Analyzing and evaluating when static and dynamic parameters should be used in queries. Static
parameter values should be used when those parameter values will not change, no matter how
many times the query is used. For example, if you wanted to search a table on a regular basis for
all customers based in China, then you would use a static parameter query with the criterion of
Country = “China". Dynamic parameters should be used when the user is likely to want to change
the value each time the query is run. For example, if you wanted a query that would enable you
to search for a specific product code, but that product code could be different each time, then
you would use a dynamic query with the criterion of Product Code=[Please enter product code],

Perform Calculations Within a Database


Within a database, calculations can be performed on fields. This can be done within forms,
reports and queries. Within a form, a text box can be added to the form which includes the
calculation. As with spreadsheets, the calculation must start with the equals (=) sign.
Sort Data (Ascending/Descending)
Data can be sorted in ascending or descending order. This can be done within a table, within a
query or within a report. The order can be based on numbers, alphabetical characters, dates or
times.

Sort Data (Grouped)


More than one field can be used to create the sort. This is commonly used when sorting names
into order. The surname would be set as the first sort order and then if there are any people with
the same surname, the forename would be set as the second sort order.

Data Entry Forms


As its name suggests, a data entry form is used for the entry of data. It can also be used to view
existing data. When designing a data entry form, you should consider who will be using it and
how to make the form effective and user friendly by using some of the following techniques.

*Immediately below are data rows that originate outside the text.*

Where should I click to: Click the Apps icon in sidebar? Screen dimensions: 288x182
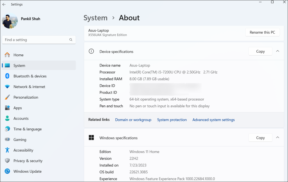(7, 108)
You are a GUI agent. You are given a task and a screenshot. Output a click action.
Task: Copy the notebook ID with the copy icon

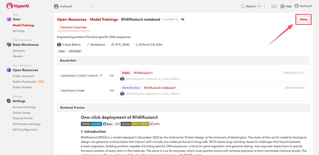183,19
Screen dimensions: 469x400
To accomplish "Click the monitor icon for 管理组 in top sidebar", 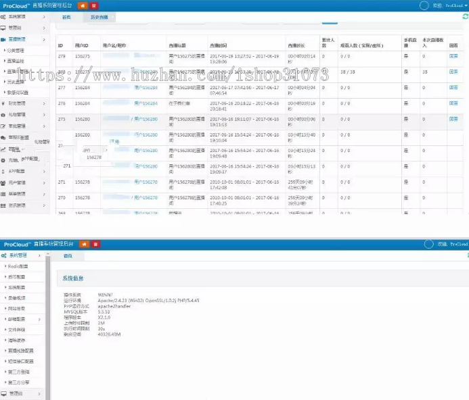I will (x=4, y=28).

• Appropriate font styles and sizes


• Spacing between fields
• Character spacing of individual fields
• Use of white space
• Navigation buttons
• Radio buttons
• Check boxes
• Drop-down menus
• Highlighting key fields

Export Data

Table
Data in tables can be exported as a delimited file in CSV format, as fixed length fields in text
format or as a table within a RTF file. It is sensible to save the field names when saving to CSV or
text files.

Query
Data from queries can be exported in the same way as tables, but only the data that meets the
criteria of the query will be exported.

Report
Reports include formatting, so the best method of export is to a RTF file which will include all the
original formatting. Data that is exported from a report to a text file will lose its formatting.
Designing a Relational Database

Normalisation is a set of formal rules that must be considered once we have a set of table
designs. By following the normalisation rules we ensure that the final table designs do not result
in duplicated data. If the initial designs were well thought through then the normalisation process
will not result in any changes to the table designs.

Table: ORDER

First normal form (1NF)


A table with no repeating groups is said to be in first normal form. Table “Order” has repeating
groups in the attributes ProdID and Description. We remove the
repeating groups by:
● moving the ProdID and Description attributes to a new table.
● linking the new table to the original table ORDER with a foreign key.
Below tables show the data in first normal form. The primary key of each table is shown in red.

Table: ORDER (1NF).

Table: ORDER-PRODUCTS

Second normal form (2NF)


A table is in second normal form if any partial dependencies have been removed. That is, every
non-key attribute must be fully dependent on all of the primary key.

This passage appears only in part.